## Exercise
Reproduce the line that holds "The image size is (800, 520)." together with all the lines after it up to the end of the entries.

## Pixel coordinate grounding data
- - -

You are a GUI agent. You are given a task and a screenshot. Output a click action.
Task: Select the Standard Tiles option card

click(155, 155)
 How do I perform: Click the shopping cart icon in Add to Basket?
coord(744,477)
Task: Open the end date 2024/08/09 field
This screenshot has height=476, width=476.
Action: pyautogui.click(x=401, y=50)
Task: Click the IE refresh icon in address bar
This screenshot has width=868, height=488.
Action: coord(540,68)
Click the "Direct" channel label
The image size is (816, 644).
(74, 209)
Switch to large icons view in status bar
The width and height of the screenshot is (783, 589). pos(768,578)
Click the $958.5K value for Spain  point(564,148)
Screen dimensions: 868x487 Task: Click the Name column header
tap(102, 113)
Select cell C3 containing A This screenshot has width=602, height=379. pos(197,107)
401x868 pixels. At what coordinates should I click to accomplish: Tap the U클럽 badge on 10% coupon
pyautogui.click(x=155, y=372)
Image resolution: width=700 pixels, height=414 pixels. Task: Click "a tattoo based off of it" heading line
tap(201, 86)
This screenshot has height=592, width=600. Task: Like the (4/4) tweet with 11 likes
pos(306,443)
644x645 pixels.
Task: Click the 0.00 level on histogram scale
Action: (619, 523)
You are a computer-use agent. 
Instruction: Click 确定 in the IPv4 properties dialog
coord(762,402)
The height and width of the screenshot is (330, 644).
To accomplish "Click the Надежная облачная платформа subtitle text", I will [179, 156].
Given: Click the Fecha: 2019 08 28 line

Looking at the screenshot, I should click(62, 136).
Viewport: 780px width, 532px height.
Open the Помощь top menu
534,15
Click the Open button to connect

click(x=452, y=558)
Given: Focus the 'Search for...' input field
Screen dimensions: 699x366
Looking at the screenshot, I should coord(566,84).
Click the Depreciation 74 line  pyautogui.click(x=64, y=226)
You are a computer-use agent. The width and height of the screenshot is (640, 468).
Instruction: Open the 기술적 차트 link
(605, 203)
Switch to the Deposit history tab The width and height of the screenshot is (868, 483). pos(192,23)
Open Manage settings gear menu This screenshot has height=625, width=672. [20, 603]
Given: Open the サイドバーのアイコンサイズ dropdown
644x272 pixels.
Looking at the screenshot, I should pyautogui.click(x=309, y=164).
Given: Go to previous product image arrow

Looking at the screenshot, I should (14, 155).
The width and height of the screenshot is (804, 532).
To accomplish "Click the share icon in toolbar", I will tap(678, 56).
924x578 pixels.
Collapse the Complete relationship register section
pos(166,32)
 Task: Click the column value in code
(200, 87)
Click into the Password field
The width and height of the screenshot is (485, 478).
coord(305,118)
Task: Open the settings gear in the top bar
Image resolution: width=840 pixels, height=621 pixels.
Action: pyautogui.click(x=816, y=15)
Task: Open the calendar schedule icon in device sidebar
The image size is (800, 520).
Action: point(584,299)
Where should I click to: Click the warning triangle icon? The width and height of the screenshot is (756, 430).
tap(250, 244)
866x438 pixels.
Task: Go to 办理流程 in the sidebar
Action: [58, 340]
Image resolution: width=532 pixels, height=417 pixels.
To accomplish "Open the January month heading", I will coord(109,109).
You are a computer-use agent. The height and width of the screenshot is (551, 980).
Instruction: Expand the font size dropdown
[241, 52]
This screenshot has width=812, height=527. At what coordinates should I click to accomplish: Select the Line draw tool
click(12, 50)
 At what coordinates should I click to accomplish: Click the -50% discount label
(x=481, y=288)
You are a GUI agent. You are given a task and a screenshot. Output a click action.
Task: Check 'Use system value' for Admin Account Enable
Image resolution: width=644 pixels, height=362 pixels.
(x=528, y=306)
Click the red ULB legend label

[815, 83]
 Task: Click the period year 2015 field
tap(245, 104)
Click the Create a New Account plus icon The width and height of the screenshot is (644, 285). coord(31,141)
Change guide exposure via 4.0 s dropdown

- - -

## Response for this exercise
The image size is (800, 520).
Action: point(584,299)
Where should I click to: Click the warning triangle icon? The width and height of the screenshot is (756, 430).
tap(250, 244)
866x438 pixels.
Task: Go to 办理流程 in the sidebar
Action: [58, 340]
Image resolution: width=532 pixels, height=417 pixels.
To accomplish "Open the January month heading", I will coord(109,109).
You are a computer-use agent. The height and width of the screenshot is (551, 980).
Instruction: Expand the font size dropdown
[241, 52]
This screenshot has width=812, height=527. At what coordinates should I click to accomplish: Select the Line draw tool
click(12, 50)
 At what coordinates should I click to accomplish: Click the -50% discount label
(x=481, y=288)
You are a GUI agent. You are given a task and a screenshot. Output a click action.
Task: Check 'Use system value' for Admin Account Enable
Image resolution: width=644 pixels, height=362 pixels.
(x=528, y=306)
Click the red ULB legend label

[815, 83]
 Task: Click the period year 2015 field
tap(245, 104)
Click the Create a New Account plus icon The width and height of the screenshot is (644, 285). coord(31,141)
Change guide exposure via 4.0 s dropdown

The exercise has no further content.